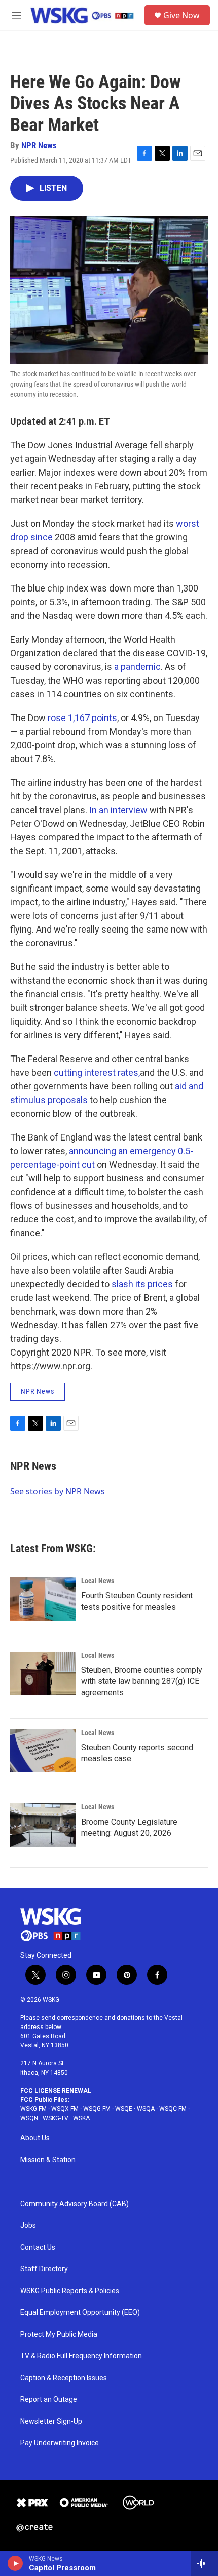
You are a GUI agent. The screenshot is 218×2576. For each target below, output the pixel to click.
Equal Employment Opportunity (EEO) (80, 2312)
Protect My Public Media (58, 2334)
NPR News (39, 145)
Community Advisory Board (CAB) (74, 2204)
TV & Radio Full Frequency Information (81, 2356)
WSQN (29, 2118)
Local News (97, 1581)
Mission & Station (48, 2160)
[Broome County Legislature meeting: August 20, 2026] (43, 1825)
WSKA (81, 2118)
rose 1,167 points (82, 717)
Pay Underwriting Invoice (59, 2443)
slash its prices (142, 1284)
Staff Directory (44, 2269)
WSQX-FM (65, 2109)
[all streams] (204, 2563)
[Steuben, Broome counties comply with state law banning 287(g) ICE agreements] (43, 1673)
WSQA (146, 2109)
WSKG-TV (55, 2118)
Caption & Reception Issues (63, 2378)
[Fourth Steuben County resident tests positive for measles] (43, 1599)
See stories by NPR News (57, 1491)
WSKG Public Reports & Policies (69, 2291)
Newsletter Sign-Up (51, 2421)
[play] (15, 2563)
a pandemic (137, 666)
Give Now (181, 15)
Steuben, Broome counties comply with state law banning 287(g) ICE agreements (141, 1681)
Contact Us (37, 2247)
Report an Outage (48, 2399)
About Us (35, 2138)
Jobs (28, 2225)
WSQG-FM (97, 2109)
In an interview (118, 810)
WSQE (123, 2109)
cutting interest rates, (97, 1072)
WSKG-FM (33, 2109)
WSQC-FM (173, 2109)
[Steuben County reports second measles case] (43, 1750)
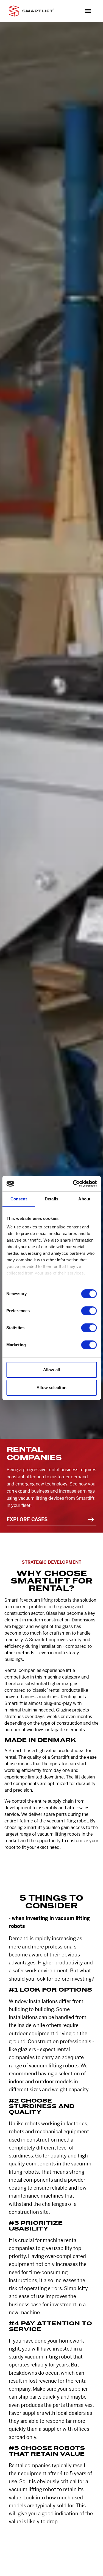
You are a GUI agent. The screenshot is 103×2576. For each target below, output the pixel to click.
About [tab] (84, 1199)
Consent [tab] (18, 1199)
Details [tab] (51, 1199)
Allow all (51, 1369)
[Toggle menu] (88, 11)
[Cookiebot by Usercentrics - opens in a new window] (73, 1183)
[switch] (89, 1310)
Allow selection (51, 1387)
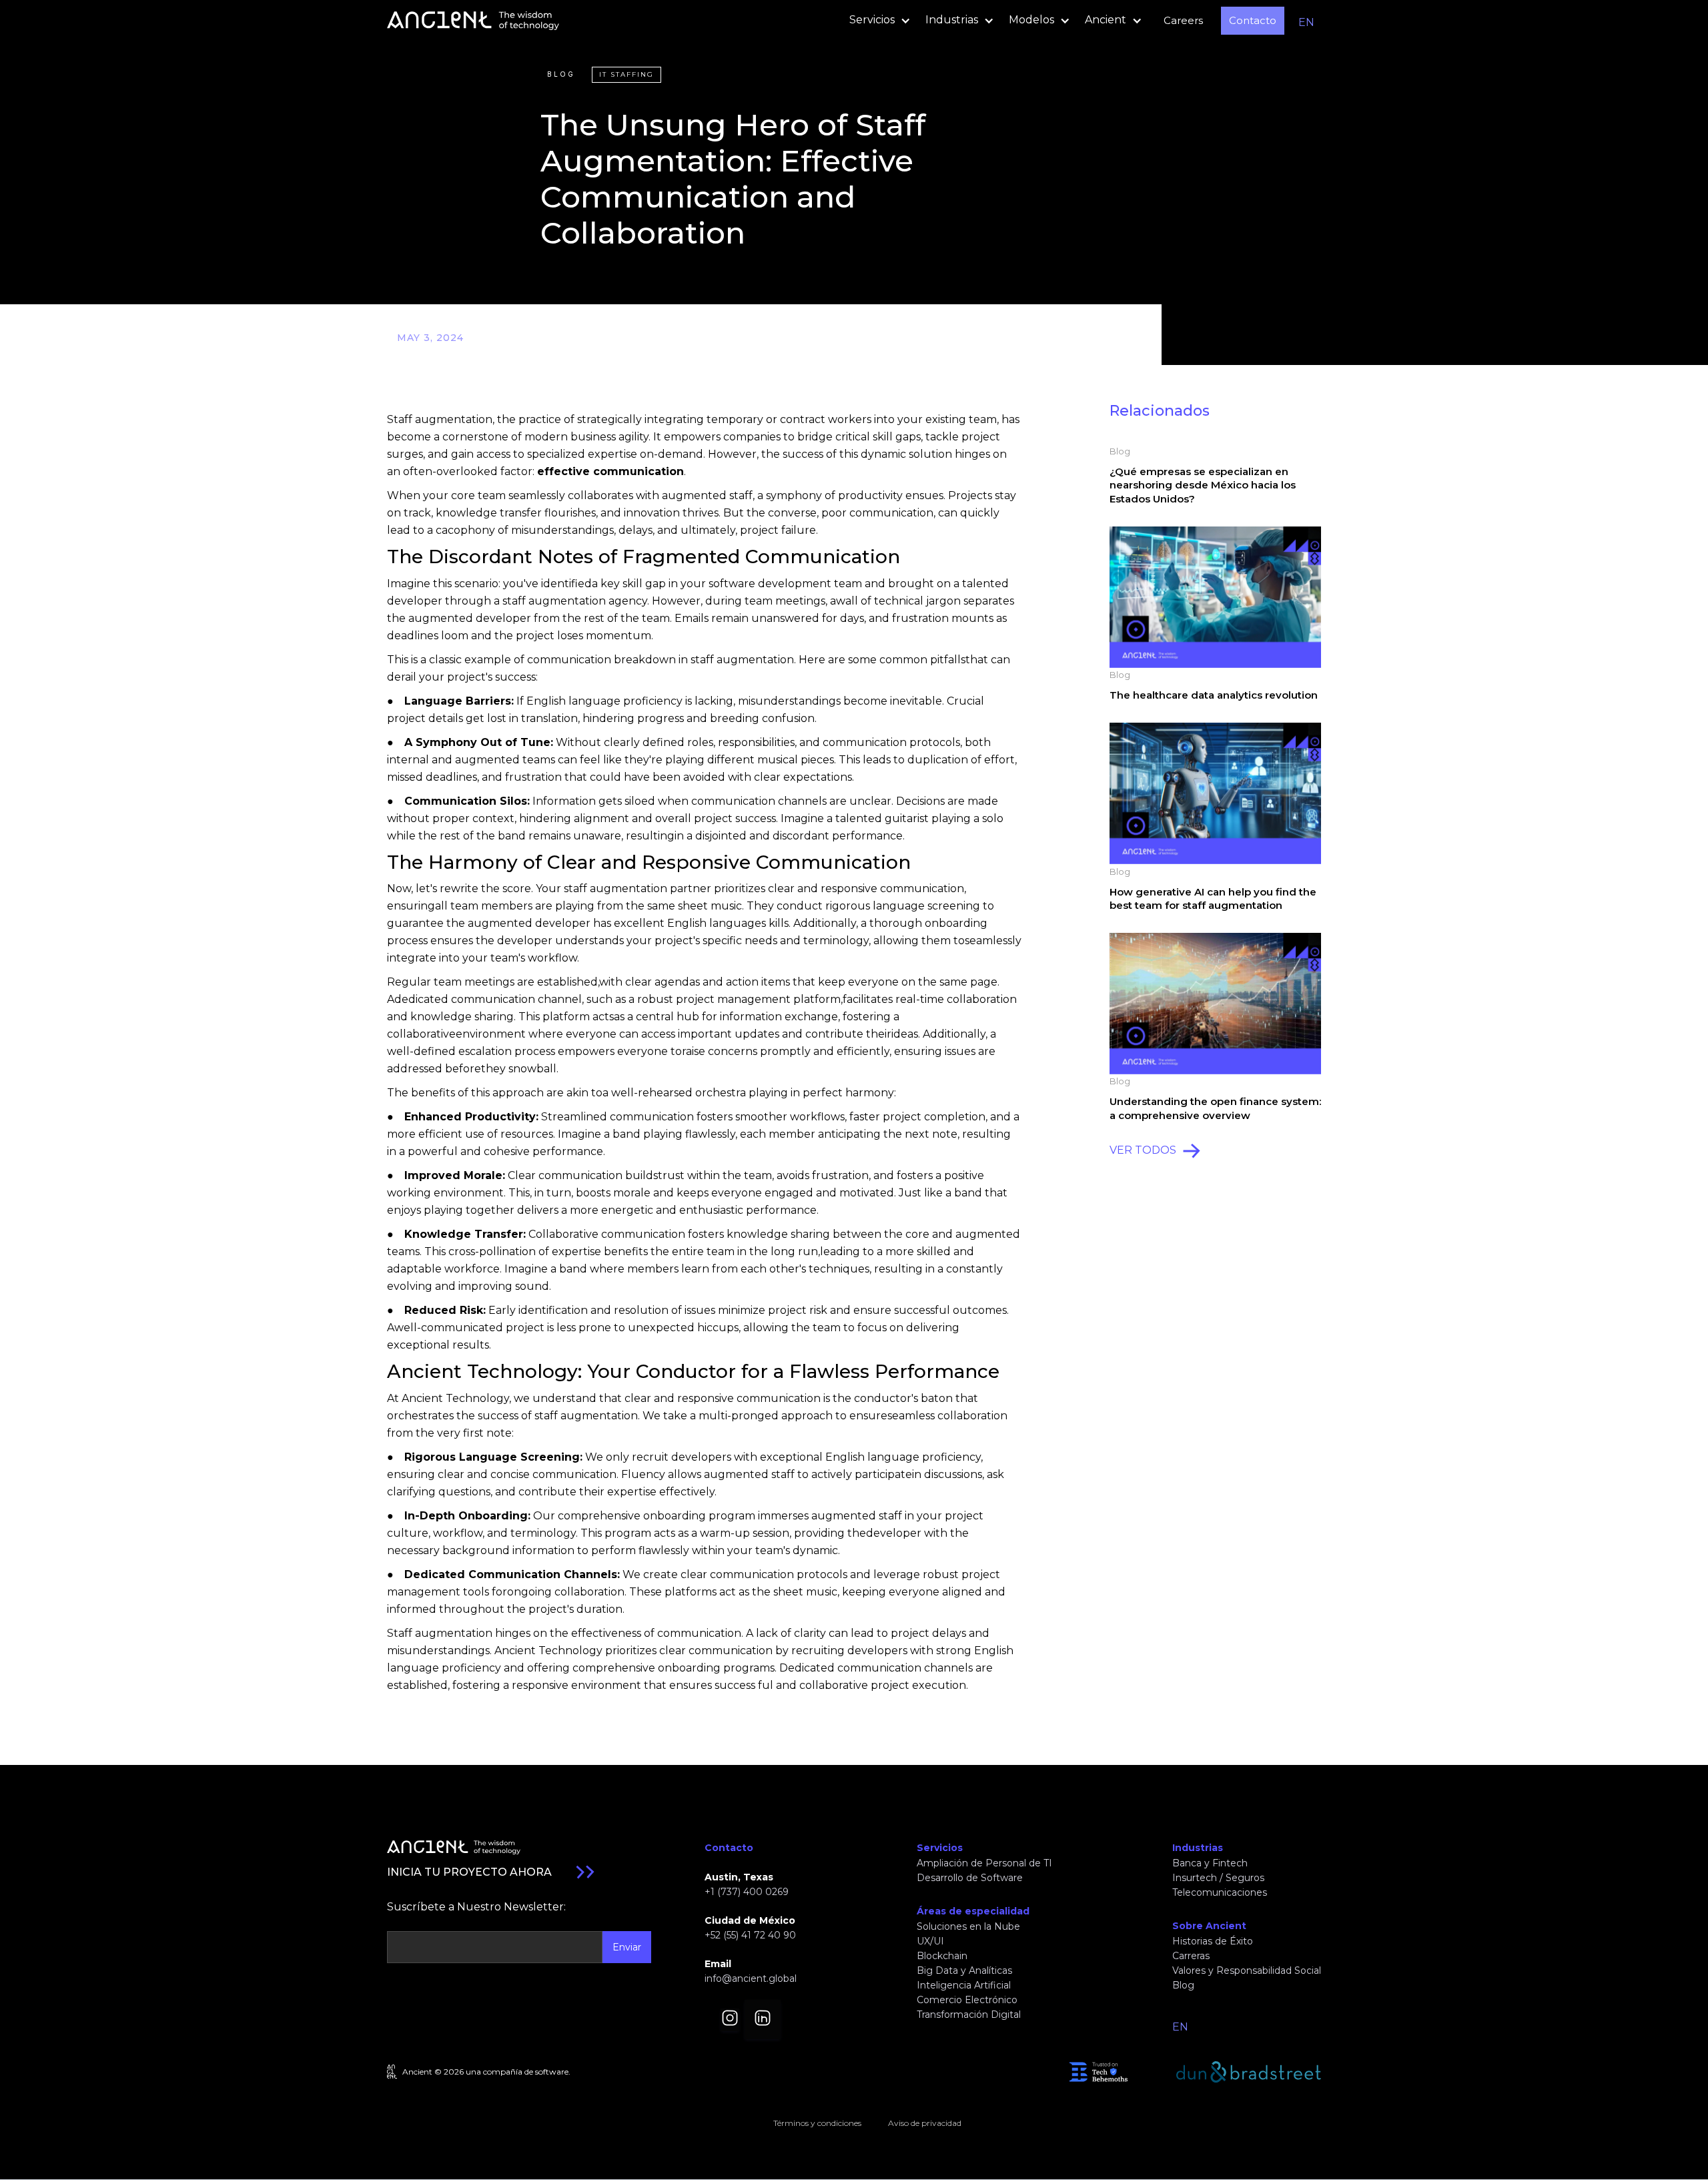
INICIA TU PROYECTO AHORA (469, 1872)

_ _ _

• Task requirements: Could you reproduce exactly the lines of the entries above, from the one with "Equal Employment Opportunity (EEO) (80, 2312)" through the one with "WSQX-FM (65, 2109)", and nothing else?

• Answer to the problem:
Equal Employment Opportunity (EEO) (80, 2312)
Protect My Public Media (58, 2334)
NPR News (39, 145)
Community Advisory Board (CAB) (74, 2204)
TV & Radio Full Frequency Information (81, 2356)
WSQN (29, 2118)
Local News (97, 1581)
Mission & Station (48, 2160)
[Broome County Legislature meeting: August 20, 2026] (43, 1825)
WSKA (81, 2118)
rose 1,167 points (82, 717)
Pay Underwriting Invoice (59, 2443)
slash its prices (142, 1284)
Staff Directory (44, 2269)
WSQX-FM (65, 2109)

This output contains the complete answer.